- [Quoted text]:
※
Management fees increased by $30,923 in the current year first quarter as
compared to the prior year first quarter due to the increase in assets under
management. Professional fees and other expenses, which include administrative
expenses associated with being a public corporation, were substantially
unchanged in the current year first quarter as compared to the prior year first
quarter.

     For the current year first quarter, MACC recorded net investment income of
$10,121 as compared to net investment expense of ($31,614) during the prior year
first quarter.

     During the current year first quarter, MACC recorded net realized gain on
investments of $1,427,435 as compared with net realized gain on investments of
$173,489 during the prior year first quarter. In the current year first quarter,
MACC realized a non-cash gain of $1,251,101 from one portfolio investment in
which shares of a privately held company were exchanged for shares in a publicly
traded company. Management does not attempt to maintain a comparable level of
realized gains from year to year or quarter to quarter but instead attempts to
maximize total investment portfolio appreciation through realizing gains in the
disposition of securities and investing in new portfolio investments.
※
- [Items drawn from a data source]:
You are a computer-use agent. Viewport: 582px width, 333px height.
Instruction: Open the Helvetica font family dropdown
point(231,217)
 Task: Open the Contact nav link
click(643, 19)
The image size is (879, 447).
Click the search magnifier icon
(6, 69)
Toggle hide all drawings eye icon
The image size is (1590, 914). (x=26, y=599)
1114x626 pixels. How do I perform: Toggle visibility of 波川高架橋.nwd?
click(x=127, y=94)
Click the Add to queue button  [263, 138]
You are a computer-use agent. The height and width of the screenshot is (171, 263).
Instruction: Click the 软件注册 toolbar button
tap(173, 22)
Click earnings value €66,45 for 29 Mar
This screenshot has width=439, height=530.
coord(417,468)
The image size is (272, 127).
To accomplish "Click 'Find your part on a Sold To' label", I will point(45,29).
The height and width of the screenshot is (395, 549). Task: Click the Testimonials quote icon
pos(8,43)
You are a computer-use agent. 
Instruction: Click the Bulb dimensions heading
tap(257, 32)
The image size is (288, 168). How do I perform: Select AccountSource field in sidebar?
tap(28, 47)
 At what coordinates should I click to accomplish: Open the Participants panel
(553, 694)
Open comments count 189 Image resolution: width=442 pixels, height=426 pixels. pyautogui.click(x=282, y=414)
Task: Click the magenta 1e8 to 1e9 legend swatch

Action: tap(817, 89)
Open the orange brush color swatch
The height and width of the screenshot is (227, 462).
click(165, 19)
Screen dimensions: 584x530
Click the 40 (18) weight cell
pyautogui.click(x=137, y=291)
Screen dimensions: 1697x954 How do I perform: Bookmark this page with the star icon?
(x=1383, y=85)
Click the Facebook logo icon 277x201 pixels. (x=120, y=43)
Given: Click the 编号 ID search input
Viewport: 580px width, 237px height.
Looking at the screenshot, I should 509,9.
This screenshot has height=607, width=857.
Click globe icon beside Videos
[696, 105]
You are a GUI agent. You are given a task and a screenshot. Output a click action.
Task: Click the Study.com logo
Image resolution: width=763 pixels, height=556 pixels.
※
- [Objectives]:
(1) Please condense the paragraph of the MACC excerpt that begins "During the current year first quarter, MACC recorded net realized gain" into a short bulleted list of its main facts.
(2) Rewrite the MACC excerpt from "During the current" to "new portfolio investments.", putting "closely held" in place of "privately held".
The data above are separate material and not part of the MACC excerpt.

- [Written answers]:
(1)
- Net realized gain on investments was $1,427,435 in the current year first quarter, compared with $173,489 in the prior year first quarter.
- This included a non-cash gain of $1,251,101 from one portfolio investment, where shares of a privately held company were exchanged for shares in a publicly traded company.
- Management does not try to keep realized gains at a comparable level from year to year or quarter to quarter. It aims instead to maximize total investment portfolio appreciation by realizing gains when disposing of securities and by making new portfolio investments.

(2)
During the current year first quarter, MACC recorded net realized gain on
investments of $1,427,435 as compared with net realized gain on investments of
$173,489 during the prior year first quarter. In the current year first quarter,
MACC realized a non-cash gain of $1,251,101 from one portfolio investment in
which shares of a closely held company were exchanged for shares in a publicly
traded company. Management does not attempt to maintain a comparable level of
realized gains from year to year or quarter to quarter but instead attempts to
maximize total investment portfolio appreciation through realizing gains in the
disposition of securities and investing in new portfolio investments.